Requirement 1: In the blog post's "Double Vision" section, list every person named.
Requirement 2: Pick up the blog post about the writer's coming out at Indiana University right after its last sentence and keep it going.

— START Extract provided —

On to the cringy homophobic scene: 

 The family is staying at a sleazy motel.  James plays his guitar at the sleazy hot tub.  A girl drops by to flirt with him.  

Medina: I have a penis.

James (shocked, transphobic): What?  Um...

Medina: It's written  on your guitar.  

He explains that his brother wrote it there as a prank, and goes on to make his move, Just then, Dad shows up (but Medina thinks that it's just a random perv)

Dad/Perv: I'm just a stranger passing through town, but I couldn't help noticing how incredibly handsome this young man is. You got a girlfriend?  Or boyfriend, heterosexist idiot  -- but then, Dad probably knows that his son is straight.

James: (Painfully embarrassed.) No.


Dad/Perv
: No girlfriend?  Cute boy like that, somebody's gonna snatch you up.

Medina (to James): Do you want me to call the cops?  

James: No.  Dad/Perv hasn't done anything illegal yet.  But...why doesn't James tell the girl that it's his Dad, being embarrassing?

Dad/Perv: And he plays guitar. Dream boy!  Make a muscle!

Skyler: I'd rather not.

Dad/Perv: Take your shirt off, make a muscle.  Don't be shy -- show us what we're working with.  

As Dad/Perv approaches the hot tub, Medina asks James if he'll be ok, and scrams.  

Dad: Dang it!

James: Dad, why would you do that?

Dad: I saw you talking to her, and figured you could use a wing man. Oy!

In most U.S. states, it is a crime to propose sexual activity to someone under the age of consent or expose them to erotic material.  Commenting on their erotic desirability is technically legal, unless you are their parent, teacher, or in a position of authority.  Skyler Gisondo here is 18 or 19, but his character is 14.  Dad is pushing the boundaries of legality, and has gone far beyond what is appropriate. 

Left: 17-year old bodybuilder. Attractive, but not hot until next year.
 
This exchange keys into the myth that gay men are all hanging around schoolyards, trying to pick up teenagers (ephebophilia)  -- or 12 year olds (pedophilia)  

Another review says: "All homophobic, xenophobic, scatological grossout, with some rape and pedophilia “jokes” for flavor."  You mean it gets worse?

Grown-up penises after the break:

"Double Vision": Based on the Foreigner song, with nude pics of Gideon and Keefe

Gideon has had a crush on Keefe for two years.  During the Kelvin/Keefe breakup, he sees his chance to move out of the friend zone. He hopes.

Feelin' down and dirty

Feelin kinda mean

I've been from one to the other extreme





Fill my eyes with that double vision.

No disguise for that double vision.













When  it gets through to me, it's always new to me

My double vision gets the best of me


Today I had a good time,
But I ain't got time to wait
I want to stick around till I can't see straight




More after the break

Indiana University: My first visit to an adult bookstore


I "figured it out" during my senior year in high school, but my real "coming out" was at the beginning of my first year in grad school at Indiana University.

As an undergraduate at Augustana College, I had worked hard, very hard, to find gay people, and I found a few -- my ex boyfriend Fred; an Episcopal priest in Des Moines; Prfessor Burton, who held handcuff parties for campus hunks.  You had to go through word of mouth, through a friend of a friend of a friend.

Now I was at a vast university with 40,000 students, and as far as I could tell from conversations and signals and interests, every single one of them was heterosexual.

— END Extract provided —
— START Dataset rows —

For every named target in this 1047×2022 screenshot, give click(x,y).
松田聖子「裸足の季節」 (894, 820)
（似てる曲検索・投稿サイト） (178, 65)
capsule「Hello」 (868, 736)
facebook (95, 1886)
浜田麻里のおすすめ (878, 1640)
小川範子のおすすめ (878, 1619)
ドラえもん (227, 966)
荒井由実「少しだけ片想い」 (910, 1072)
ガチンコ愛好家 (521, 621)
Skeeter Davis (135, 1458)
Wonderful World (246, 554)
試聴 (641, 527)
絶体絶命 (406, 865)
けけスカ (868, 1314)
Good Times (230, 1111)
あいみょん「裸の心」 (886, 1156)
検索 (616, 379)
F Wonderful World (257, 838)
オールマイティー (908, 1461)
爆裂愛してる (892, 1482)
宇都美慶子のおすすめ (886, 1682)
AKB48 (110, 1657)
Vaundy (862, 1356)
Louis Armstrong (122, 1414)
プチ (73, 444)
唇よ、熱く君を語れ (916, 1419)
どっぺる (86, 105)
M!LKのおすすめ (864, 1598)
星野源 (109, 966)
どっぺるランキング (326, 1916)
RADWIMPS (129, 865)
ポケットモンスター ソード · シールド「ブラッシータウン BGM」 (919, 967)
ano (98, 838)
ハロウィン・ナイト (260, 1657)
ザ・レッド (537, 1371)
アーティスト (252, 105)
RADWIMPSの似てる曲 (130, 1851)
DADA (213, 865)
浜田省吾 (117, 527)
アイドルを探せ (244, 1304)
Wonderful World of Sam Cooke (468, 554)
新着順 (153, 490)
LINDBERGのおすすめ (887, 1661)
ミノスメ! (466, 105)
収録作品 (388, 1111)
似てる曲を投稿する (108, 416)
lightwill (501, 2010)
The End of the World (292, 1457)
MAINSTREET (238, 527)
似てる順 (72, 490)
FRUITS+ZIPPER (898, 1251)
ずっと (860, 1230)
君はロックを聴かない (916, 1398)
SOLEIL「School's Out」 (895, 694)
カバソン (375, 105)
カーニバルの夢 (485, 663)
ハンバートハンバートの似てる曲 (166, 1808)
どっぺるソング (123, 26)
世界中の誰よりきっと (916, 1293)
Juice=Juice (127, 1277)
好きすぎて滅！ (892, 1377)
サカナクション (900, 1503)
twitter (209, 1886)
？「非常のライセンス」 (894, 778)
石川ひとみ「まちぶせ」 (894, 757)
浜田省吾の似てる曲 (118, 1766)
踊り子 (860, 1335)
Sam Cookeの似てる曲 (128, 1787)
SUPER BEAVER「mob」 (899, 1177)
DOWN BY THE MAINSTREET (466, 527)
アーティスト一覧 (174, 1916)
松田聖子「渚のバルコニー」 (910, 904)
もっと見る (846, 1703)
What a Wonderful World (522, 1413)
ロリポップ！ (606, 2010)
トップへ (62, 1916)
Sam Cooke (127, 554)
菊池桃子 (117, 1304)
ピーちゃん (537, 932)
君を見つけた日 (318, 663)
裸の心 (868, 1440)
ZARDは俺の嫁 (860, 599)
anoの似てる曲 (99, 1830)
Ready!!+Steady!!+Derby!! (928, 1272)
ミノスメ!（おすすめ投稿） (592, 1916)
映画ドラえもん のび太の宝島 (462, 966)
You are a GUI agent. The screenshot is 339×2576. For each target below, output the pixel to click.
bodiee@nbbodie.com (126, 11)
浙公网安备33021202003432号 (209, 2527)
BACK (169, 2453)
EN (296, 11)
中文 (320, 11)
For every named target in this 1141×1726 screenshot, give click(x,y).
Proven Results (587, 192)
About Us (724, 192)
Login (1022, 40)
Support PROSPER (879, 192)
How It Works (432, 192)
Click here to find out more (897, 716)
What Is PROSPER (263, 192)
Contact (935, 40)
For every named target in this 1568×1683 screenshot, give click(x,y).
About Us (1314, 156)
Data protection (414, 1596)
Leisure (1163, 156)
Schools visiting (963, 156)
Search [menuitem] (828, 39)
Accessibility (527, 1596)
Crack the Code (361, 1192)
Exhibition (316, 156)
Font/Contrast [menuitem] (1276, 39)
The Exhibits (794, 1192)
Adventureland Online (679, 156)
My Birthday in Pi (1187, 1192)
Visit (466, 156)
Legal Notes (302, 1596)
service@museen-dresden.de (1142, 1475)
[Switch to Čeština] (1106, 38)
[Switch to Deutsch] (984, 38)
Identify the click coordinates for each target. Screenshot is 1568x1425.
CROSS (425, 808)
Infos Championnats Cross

— END Dataset rows —

Exercise answer 1: Gideon, Keefe, Kelvin

Exercise answer 2:
My friends, classmates, and coworkers all, without exception, maintained the "what girl do you like?" whine of my childhood.  I had to leave Playboy magazines in my room, and think of logical reasons why I didn't have a girl on my arm every second.

My classes were as empty of gay references as they had been at Augustana.  Every writer who had ever lived was heterosexual.  Every poem ever written was written from man to women.  The Eternal Feminine infused all our lives.

And, as far as I knew, this was the way life was everywhere and for everyone.  A vast emptiness, hiding, pretending, unyielding silence.

That Saturday night I had been watching Silver Spoons and Mama's Family in the 13th floor tv lounge of Eigenmann Hall.  At 9:00, my roommate Jon said "Let's go to the grad student mixer.  I'm hot to get laid tonight."

I had no interest in getting laid.  At least, not as Jon understood it.  But I walked with him across the vast, silent campus, past empty buildings, past towers of Indiana limestone erected by heterosexuals long ago, to the Memorial Union, where a party for heterosexual grad students was in session.

Then I said goodbye and went to the campus library.  There were uncountable millions of books in the vast stacks, rooms as long as a football field, but only two listed under "homosexuality" in the card catalog: the memoirs of Tennessee Williams, and Nothing Like the Sun, by Anthony Burgess, about Shakespeare's romance with the Dark Lady of the sonnets.

I walked alone down Kirkwood Avenue, past student bars and little Asian restaurants and hamburger stands.  Just before the Baskin Robbins closed at 10:00, I stopped in and bought an ice cream cone.  Two scoops, strawberry on the bottom and Rocky Road on the top.  30 years later, I still remember that ice cream cone.

There was a gay bar in Rock Island, a dark closet bar with a nondescript name and no windows, where you entered through the back so no one could see you.  But surely Bloomington was too small for such a place.

 I stopped into a weird eclectic bookstore called the White Rabbit. No gay books -- it was illegal to display them openly, as Fred told me when I found his secret bookshelf two years ago.  So I bought a novelization of the 1980 Popeye musical starring Robin Williams, set in the port town of Sweethaven:

Sweet Sweethaven!  God must love us.
Why else would He have stranded us here?


A church tower had a cross that lit up white at night, and I looked up it and prayed "Why did you strand me here?"

I wandered for a long time through quiet residential streets, houses where heterosexual husbands and wives were asleep, their children in the next room surrounded by "what girl do you like?" brainwashing toys and games.  I walked past a public park, but was afraid to go in.  After dark, monsters roamed through the dark swaying trees.

It occurred to me that I was one of the monsters.  After all, being gay was illegal in the United States.  I was a criminal.  (Actually, Indiana's sodomy law was repealed in 1976.)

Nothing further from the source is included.